Your task is to print all of the data below exactly, with no pictures included.

**Material for the task:**
--
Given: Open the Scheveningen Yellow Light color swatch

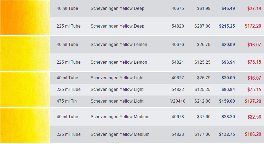Looking at the screenshot, I should (x=25, y=90).
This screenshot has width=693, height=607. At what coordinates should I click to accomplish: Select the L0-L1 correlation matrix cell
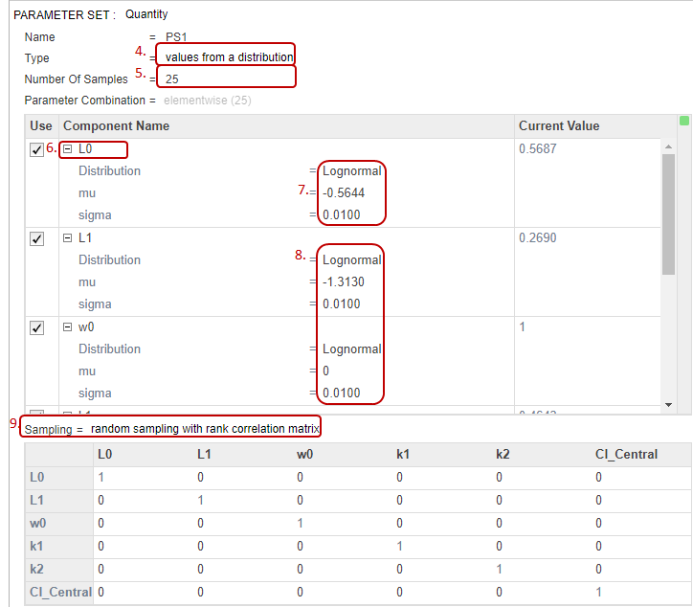click(200, 477)
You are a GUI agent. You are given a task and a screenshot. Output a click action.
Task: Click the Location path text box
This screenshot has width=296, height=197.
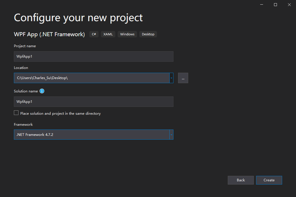click(x=91, y=78)

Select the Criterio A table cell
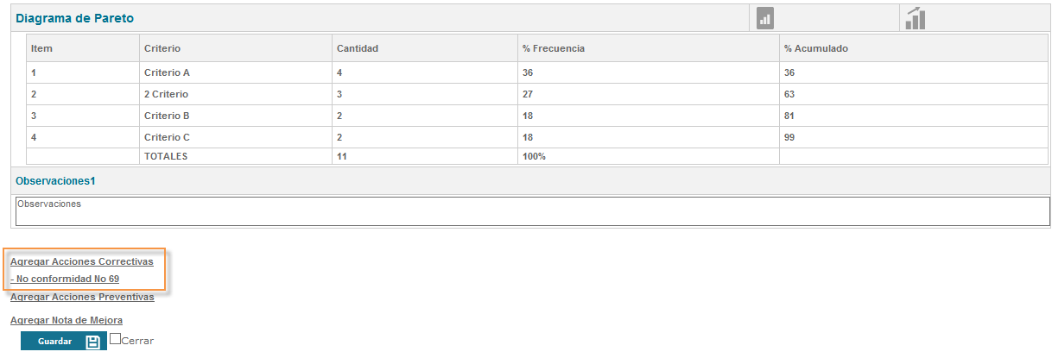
--
**Output of the task:**
Given: Open the Scheveningen Yellow Light color swatch

Looking at the screenshot, I should (x=25, y=90).
This screenshot has width=693, height=607. At what coordinates should I click to accomplish: Select the L0-L1 correlation matrix cell
click(200, 477)
You are a GUI agent. You are given a task and a screenshot. Output a click action.
Task: Click the Location path text box
This screenshot has width=296, height=197.
click(x=91, y=78)

Select the Criterio A table cell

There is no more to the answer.